1. The Accidental Keyhand (Ninja Librarians) by Jen Swann Downey. I’ve already reviewed this here so you can see how I feel about it.

2. The Changeling Sea by Patricia McKillip
This really small novel, novella actually, managed to encompass everything I like in a fantasy novel. Beautiful writing, fun characters, that ambiguity which makes things a lot more fun. It is worth checking out and comes highly recommended from me.

3. The Housekeeper and the Professor by Yoko Ogawa
Ogawa’s books are really short in length but have a lot of substance. Plus I like the glimpses of different cultures afforded by translated books. This one in particular concerned the relationship between an elderly mathematician with short term memory loss and his housekeeper and her son. The quiet friendship is really beautifully rendered.

3. A Face of Glass – Frances Hardinge
This was an amazing book. The writing, the plot, the characters are all lovely.

4. The Interrogation of Ashala Wolf – Ambelin Kwaymullina
Dystopian fiction with a lot of ecofeminist theory worked into it. Not consciously, of course, but very ripe pickings for any scholar. (Nudge, Stephie.)

5. The Ghost Bride – Yangsze Choo
This concerns the tradition of finding wives for dead unmarried sons. Set in Malaysia, this is chilling and quite fun to read. There is a dragon.

6. The Goblin Emperor – Katherine Addison
Easily one of my favourite books this year. This standalone fantasy though marketed as adult works perfectly as a crossover. High recommended to any fantasy fans.

7. Glass Sentence – S. E. Grove
This was not as wonderful as it has been touted to be. For various reasons. However, it was enjoyable. And a good middle grade novel should always get the spotlight. Plus excellent worldbuilding.

8. Geek Girl: Picture Perfect – Holly Smale
Smale dresses up her Geek Girl series as fluff but honestly, it’s smart fluff. It’s fun fluff. And I like fluff.
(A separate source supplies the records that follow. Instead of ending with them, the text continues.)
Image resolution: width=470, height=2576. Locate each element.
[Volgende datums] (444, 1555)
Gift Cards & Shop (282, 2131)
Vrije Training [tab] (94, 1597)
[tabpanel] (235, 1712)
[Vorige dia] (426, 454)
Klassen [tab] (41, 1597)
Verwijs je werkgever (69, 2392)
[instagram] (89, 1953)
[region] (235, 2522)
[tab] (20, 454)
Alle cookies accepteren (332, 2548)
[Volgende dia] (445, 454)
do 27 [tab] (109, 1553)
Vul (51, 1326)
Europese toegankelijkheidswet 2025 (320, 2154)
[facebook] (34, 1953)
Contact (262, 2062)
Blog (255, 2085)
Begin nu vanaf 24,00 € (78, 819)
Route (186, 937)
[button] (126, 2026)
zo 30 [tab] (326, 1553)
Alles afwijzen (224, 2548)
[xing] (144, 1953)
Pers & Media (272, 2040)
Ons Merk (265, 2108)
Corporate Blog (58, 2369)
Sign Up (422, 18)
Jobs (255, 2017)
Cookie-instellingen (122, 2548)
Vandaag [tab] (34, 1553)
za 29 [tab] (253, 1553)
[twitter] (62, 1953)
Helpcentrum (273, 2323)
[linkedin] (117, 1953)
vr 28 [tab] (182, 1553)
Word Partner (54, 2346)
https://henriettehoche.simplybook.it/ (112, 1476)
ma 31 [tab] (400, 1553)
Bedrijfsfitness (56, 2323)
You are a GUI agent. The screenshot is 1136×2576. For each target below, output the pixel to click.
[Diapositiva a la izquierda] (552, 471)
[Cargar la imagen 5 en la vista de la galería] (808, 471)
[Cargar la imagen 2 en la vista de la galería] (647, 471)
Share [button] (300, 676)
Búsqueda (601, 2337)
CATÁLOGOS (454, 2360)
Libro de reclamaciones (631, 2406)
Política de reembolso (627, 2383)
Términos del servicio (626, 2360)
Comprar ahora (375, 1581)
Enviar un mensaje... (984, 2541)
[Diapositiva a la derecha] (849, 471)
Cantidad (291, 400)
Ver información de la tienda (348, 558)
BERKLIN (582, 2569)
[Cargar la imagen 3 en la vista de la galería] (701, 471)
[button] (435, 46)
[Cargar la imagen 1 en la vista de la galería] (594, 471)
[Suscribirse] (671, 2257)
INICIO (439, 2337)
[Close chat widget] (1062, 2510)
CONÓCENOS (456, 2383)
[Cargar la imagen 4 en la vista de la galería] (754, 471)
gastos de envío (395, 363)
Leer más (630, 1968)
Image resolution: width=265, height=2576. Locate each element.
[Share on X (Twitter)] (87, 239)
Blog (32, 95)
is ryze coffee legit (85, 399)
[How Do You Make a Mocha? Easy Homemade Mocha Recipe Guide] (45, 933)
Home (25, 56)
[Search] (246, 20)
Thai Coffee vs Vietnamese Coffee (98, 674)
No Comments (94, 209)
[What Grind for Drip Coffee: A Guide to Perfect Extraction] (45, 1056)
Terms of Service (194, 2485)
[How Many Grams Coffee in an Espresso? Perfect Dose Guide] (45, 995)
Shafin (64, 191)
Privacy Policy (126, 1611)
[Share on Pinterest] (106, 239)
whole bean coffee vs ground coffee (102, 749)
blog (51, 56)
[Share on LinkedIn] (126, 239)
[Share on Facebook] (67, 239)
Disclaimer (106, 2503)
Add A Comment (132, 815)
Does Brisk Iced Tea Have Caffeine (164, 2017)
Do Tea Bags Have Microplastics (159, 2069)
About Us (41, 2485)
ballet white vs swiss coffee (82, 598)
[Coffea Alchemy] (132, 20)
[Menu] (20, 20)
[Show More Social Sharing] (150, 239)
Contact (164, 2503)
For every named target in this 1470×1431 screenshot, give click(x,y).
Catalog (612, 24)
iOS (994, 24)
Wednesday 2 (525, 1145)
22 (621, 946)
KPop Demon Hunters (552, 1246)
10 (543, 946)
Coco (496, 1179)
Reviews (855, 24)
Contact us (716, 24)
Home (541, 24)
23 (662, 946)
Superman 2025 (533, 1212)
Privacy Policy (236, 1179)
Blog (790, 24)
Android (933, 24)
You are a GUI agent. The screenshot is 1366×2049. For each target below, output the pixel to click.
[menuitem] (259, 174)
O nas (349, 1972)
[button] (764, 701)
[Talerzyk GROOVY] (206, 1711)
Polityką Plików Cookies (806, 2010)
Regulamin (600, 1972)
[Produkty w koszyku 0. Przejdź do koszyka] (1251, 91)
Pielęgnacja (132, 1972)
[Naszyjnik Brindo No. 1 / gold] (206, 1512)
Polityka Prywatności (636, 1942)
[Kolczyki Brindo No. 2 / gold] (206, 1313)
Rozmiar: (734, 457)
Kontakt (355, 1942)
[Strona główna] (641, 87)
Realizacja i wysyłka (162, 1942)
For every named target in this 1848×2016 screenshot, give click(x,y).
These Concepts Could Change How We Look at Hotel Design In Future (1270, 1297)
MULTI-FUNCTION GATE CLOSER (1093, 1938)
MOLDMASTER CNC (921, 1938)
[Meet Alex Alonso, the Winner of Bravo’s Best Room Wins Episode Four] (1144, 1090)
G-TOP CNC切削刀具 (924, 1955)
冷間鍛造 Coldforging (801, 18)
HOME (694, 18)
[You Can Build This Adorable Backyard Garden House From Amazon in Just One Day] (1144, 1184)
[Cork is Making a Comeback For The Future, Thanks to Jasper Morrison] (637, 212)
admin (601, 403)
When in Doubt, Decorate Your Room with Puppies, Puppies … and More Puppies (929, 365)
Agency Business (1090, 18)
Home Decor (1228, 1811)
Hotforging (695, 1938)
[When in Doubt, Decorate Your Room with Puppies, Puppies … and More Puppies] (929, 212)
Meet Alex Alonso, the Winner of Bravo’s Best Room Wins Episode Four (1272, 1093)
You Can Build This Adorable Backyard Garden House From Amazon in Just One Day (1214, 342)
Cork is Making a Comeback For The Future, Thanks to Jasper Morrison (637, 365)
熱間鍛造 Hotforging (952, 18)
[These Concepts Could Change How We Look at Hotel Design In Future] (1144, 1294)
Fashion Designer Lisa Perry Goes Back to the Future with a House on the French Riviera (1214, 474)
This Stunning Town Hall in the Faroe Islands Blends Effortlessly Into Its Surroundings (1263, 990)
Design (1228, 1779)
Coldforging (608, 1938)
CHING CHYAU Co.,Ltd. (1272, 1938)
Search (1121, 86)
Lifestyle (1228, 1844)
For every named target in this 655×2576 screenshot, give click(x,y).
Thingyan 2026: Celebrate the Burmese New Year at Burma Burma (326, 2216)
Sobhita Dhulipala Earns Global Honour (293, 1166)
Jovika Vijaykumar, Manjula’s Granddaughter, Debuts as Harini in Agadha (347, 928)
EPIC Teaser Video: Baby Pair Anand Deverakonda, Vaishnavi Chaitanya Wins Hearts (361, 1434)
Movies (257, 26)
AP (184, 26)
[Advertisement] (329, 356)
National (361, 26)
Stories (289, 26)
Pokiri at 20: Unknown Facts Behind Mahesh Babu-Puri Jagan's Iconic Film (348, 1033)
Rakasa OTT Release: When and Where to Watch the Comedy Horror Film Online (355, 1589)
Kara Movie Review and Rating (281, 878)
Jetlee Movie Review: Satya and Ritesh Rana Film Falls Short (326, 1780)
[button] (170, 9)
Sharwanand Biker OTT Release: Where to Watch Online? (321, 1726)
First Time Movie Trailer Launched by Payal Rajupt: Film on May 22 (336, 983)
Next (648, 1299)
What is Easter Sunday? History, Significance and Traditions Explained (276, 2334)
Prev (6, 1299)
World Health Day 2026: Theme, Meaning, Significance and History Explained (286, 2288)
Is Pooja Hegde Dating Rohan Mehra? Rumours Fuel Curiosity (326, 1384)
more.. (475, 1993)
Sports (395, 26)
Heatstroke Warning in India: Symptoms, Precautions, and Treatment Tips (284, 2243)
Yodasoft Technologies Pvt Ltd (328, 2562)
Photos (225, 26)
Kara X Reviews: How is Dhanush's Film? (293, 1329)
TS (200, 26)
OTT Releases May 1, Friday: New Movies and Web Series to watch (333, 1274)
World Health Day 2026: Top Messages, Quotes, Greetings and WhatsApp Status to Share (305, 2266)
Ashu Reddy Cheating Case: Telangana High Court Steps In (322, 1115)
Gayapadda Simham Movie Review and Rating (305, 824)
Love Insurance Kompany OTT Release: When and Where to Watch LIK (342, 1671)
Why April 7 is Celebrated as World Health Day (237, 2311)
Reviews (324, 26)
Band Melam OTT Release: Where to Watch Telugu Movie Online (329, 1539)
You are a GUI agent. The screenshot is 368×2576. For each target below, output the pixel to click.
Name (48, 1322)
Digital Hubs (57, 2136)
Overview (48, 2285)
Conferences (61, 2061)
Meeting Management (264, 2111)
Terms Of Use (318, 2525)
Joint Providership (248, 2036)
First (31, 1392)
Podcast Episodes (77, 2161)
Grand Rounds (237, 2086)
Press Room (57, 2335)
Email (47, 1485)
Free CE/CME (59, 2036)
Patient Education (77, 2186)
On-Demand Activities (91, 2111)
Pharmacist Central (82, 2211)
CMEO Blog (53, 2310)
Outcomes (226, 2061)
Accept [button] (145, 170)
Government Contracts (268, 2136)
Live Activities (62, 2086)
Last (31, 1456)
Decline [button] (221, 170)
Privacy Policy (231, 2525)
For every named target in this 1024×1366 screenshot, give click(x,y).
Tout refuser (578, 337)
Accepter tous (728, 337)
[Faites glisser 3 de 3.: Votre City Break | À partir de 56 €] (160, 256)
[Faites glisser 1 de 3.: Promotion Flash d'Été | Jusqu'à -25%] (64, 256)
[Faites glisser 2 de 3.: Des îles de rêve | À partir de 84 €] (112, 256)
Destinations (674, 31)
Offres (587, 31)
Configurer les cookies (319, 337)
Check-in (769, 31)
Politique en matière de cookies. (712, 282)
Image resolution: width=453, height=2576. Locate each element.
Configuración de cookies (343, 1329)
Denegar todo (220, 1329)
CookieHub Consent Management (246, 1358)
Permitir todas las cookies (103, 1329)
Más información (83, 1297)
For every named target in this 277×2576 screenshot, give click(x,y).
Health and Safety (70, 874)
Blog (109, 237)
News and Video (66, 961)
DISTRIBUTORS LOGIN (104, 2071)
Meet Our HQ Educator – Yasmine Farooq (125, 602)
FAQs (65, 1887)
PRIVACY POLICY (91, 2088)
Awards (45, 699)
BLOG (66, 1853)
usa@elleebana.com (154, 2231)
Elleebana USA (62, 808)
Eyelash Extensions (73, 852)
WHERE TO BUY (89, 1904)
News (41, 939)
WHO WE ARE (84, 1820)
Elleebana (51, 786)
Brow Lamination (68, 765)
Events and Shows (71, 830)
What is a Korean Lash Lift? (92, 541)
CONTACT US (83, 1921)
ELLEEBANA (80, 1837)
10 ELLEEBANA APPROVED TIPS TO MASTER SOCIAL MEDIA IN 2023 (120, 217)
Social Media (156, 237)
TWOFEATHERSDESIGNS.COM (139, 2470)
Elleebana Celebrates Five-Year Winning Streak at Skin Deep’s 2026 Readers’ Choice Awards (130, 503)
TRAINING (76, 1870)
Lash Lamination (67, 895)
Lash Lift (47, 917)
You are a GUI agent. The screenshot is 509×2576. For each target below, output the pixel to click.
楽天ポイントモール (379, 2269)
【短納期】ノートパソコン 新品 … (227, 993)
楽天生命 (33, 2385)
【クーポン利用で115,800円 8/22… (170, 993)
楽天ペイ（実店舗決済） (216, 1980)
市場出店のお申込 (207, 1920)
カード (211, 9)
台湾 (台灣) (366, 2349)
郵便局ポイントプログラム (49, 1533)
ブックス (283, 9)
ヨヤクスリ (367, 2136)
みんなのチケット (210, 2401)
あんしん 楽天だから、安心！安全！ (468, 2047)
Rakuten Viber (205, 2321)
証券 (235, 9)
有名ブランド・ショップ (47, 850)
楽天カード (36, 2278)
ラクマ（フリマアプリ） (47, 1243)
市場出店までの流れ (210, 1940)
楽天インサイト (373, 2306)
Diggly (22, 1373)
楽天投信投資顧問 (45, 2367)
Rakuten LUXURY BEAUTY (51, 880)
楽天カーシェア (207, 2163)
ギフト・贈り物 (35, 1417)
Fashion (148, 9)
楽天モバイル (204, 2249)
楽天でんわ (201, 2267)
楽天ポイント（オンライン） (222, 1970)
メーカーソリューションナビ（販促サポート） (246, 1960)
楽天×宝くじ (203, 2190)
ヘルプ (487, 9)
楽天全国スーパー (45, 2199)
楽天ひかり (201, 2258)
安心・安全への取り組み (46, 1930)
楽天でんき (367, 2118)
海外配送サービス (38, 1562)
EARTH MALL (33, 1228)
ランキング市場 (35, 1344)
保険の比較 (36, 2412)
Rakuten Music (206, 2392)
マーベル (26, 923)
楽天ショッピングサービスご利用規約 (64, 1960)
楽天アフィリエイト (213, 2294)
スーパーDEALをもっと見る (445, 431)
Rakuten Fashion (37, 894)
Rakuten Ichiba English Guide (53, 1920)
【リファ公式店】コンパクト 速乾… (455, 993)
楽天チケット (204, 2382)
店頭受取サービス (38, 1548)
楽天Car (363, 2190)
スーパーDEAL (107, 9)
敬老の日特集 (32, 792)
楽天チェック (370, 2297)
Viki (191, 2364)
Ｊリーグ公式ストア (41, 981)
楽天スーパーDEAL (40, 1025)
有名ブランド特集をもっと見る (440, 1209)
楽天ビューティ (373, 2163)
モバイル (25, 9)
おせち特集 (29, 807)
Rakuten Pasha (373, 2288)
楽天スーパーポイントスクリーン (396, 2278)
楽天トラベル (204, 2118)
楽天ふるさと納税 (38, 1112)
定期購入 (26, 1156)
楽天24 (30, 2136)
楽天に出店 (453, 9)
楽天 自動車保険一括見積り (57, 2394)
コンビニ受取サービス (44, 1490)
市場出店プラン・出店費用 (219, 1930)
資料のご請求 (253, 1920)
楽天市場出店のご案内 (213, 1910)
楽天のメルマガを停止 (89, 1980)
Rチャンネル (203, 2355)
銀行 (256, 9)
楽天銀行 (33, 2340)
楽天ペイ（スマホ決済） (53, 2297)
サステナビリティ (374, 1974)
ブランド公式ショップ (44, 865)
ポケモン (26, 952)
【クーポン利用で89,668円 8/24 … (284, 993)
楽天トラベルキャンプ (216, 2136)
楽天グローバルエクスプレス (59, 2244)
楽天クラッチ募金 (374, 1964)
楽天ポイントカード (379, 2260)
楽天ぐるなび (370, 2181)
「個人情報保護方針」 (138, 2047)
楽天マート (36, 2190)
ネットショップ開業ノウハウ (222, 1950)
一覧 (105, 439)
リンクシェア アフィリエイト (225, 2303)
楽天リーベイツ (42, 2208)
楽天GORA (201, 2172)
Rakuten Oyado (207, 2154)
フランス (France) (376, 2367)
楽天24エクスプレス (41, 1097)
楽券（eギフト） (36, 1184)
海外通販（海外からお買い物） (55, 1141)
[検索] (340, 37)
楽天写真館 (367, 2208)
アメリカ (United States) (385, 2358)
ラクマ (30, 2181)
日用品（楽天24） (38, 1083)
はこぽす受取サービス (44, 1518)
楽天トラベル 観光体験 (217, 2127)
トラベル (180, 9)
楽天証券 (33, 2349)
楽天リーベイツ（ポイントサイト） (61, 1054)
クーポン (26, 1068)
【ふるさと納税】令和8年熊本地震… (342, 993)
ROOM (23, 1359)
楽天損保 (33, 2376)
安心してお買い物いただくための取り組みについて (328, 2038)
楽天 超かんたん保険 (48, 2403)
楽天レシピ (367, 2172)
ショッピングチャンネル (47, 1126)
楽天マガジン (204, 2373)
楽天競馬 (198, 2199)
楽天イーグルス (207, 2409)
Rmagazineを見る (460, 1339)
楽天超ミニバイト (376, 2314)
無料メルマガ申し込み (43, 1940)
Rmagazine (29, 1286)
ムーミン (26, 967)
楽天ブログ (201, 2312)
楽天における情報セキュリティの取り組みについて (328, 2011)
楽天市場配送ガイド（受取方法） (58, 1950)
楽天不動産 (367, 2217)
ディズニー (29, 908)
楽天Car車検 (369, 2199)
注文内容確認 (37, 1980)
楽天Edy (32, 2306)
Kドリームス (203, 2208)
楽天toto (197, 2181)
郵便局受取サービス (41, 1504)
9. The Child of a Hidden Sea – A. M. Dellamonica
So, I just finished this last night and for a portal fantasy, this gave us a different heroine. This is adult fiction and could function as a crossover. The main character is a biology geek who is afraid of defending her Masters thesis (Yash and I are both going to defend soon so this struck very close to home).

My Summer Time Reading Remember that shiny post I wrote up describing all the books I would be reading through the summer?  

The Poetic Soul: An Ode to Sylvia Plath

The Poetic Soul: An Ode to Sylvia Plath

I used to write a lot of poetry. In the beginning, it was bad poetry but after I took a class, it became passable poetry. I used to think that poetry was the only medium I could express myself in. I read Sylvia Plath, internalized her emotions or perhaps, I already had her emotions and I just reflected them through my words. Either ways, here is an edited version of a collection of vignettes I…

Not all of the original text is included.